*** Opening of SUPPLIED RECORDS ***

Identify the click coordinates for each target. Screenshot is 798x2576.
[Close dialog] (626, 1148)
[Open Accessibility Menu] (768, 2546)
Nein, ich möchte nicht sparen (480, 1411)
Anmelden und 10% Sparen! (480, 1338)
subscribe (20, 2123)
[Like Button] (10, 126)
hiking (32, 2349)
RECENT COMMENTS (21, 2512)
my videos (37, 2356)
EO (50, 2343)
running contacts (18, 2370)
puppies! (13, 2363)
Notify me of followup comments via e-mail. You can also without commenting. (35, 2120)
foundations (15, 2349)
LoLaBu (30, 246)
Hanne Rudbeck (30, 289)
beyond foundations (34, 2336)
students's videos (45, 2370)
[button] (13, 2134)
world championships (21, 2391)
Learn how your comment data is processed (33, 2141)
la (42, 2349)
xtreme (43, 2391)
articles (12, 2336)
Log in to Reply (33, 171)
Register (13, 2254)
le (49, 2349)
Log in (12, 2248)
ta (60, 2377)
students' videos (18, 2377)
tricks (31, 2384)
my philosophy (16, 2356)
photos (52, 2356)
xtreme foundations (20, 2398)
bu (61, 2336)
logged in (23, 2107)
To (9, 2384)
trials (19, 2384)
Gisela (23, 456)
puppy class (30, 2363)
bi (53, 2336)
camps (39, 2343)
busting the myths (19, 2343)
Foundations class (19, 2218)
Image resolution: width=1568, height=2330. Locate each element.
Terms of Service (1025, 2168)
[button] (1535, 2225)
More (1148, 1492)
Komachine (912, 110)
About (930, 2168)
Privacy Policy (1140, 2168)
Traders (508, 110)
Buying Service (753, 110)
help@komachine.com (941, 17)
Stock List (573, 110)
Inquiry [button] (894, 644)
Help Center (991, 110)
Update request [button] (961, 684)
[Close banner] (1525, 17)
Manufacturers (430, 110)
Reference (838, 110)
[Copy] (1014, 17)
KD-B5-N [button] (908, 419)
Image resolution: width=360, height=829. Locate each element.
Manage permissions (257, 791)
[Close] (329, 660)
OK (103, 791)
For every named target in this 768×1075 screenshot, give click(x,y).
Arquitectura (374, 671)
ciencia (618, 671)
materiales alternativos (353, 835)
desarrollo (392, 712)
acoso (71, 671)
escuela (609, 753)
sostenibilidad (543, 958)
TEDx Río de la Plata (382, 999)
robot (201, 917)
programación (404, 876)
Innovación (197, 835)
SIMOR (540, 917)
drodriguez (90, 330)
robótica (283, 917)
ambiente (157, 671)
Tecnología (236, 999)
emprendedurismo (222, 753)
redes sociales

*** Close of SUPPLIED RECORDS ***

■ TASK ITEM: Which lines above hold the string "resolution"? Please copy all of them.

■ RESPONSE:
Image resolution: width=1568, height=2330. Locate each element.
Image resolution: width=360, height=829. Locate each element.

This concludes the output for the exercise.